The exam score values are given as floats and the admission value is given as a binary value – 1 for admitted and 0 for not admitted. I cast this to an int to work with libsvm.
x_data = [] y_data = [] # Load data from CSV file into two arrays - one for independent variables X and one for the dependent variable Y CSV.foreach("./data/admission.csv", :headers => false) do |row| x_data.push( [row[0].to_f, row[1].to_f] ) y_data.push( row[2].to_i ) end
Next we need to divide the data into training data and testing data. This will help ensure the support vector machine we will train is not going to be over-fitted to our data. We allocate 20% of data for testing and 80% for training:
# Divide data into a training set and test set test_size_percentange = 20.0 # 20.0% test_set_size = x_data.size * (test_size_percentange/100.to_f) test_x_data = x_data[0 .. (test_set_size-1)] test_y_data = y_data[0 .. (test_set_size-1)] training_x_data = x_data[test_set_size .. x_data.size] training_y_data = y_data[test_set_size .. y_data.size]
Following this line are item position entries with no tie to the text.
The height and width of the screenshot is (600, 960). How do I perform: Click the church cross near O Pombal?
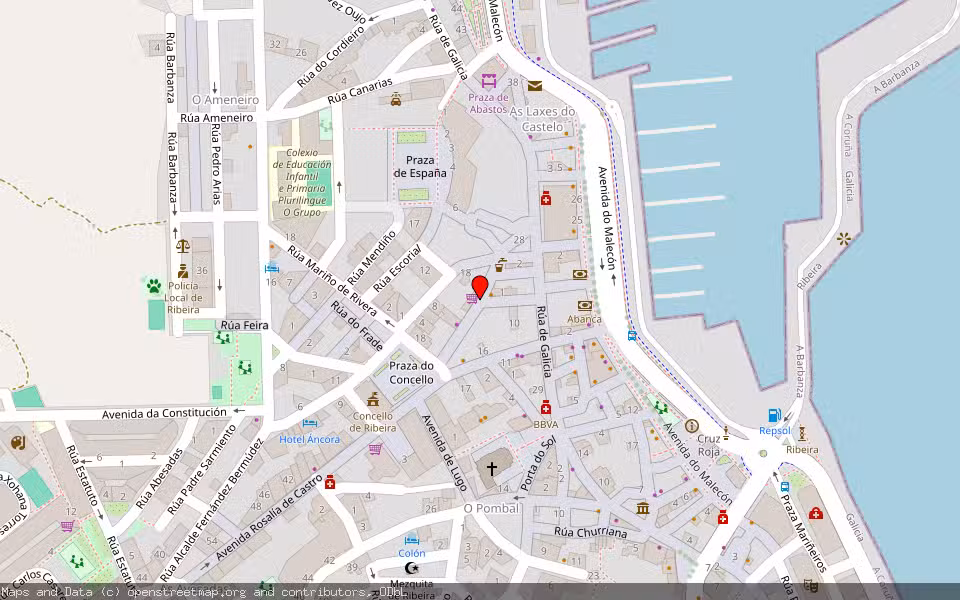pyautogui.click(x=491, y=468)
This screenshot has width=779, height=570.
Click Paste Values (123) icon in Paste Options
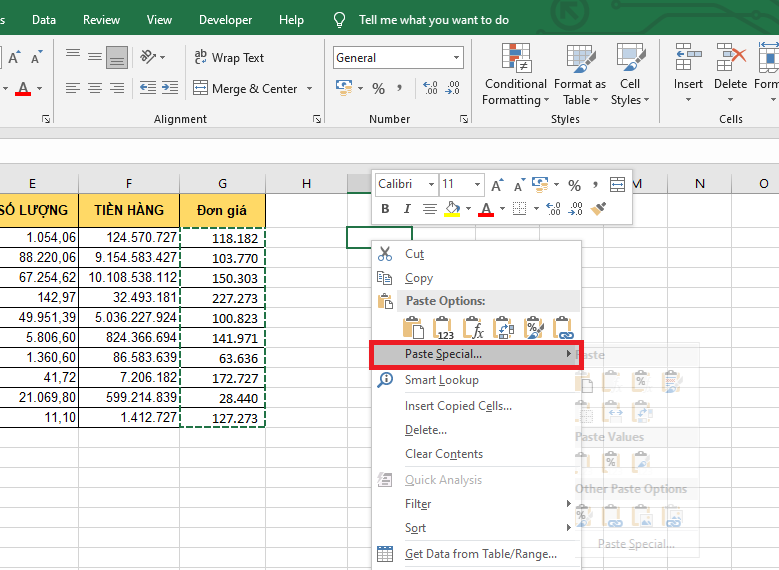tap(444, 327)
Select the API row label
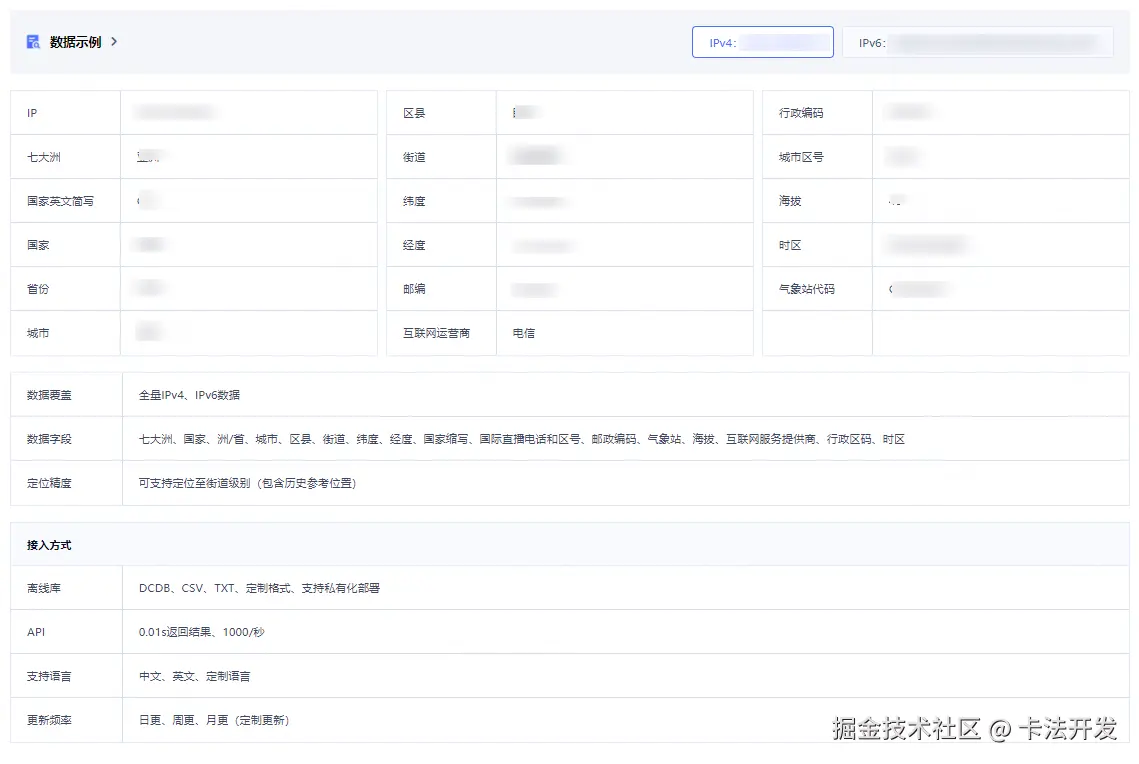Image resolution: width=1139 pixels, height=764 pixels. click(x=37, y=631)
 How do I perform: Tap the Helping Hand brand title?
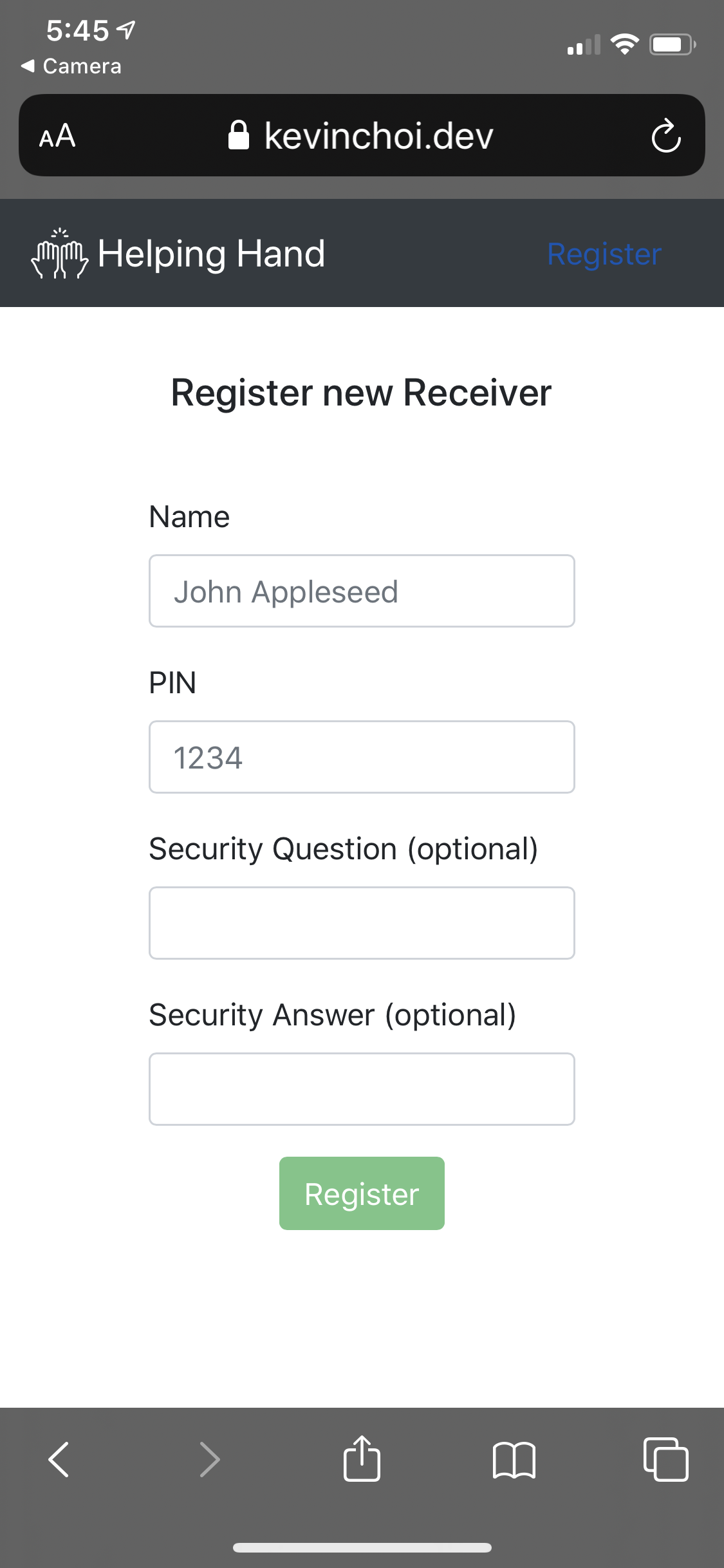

With our data ready we are ready to setup our SVM model. The first step is to define the SVM we want to create.
For our example we are going to create SVM with a Gaussian kernel (in libsvm called Radial Basis Function (RBF)). We set epsilon to 0.001, C to 1 and the gamma parameter for the RBF to 0.01. Later we will see if these are good values for the parameters and walk through an approach for finding better values.
# Setup SVM parameters parameter = Libsvm::SvmParameter.new parameter.cache_size = 1 # in megabytes parameter.eps = 0.001 parameter.c = 1 parameter.gamma = 0.01 parameter.kernel_type = Libsvm::KernelType::RBF
With the model parameters setup we convert our datasets from regular Ruby arrays into LibSVM feature vectors. This is needed to train and test the SVM using rb-libsvm.
# Convert into proper feature arrays for Libsvm test_x_data = test_x_data.map {|feature_row| Libsvm::Node.features(feature_row) } training_x_data = training_x_data.map {|feature_row| Libsvm::Node.features(feature_row) }
Now that we have our training features converted to libsvm features we can define our problem in libsvm.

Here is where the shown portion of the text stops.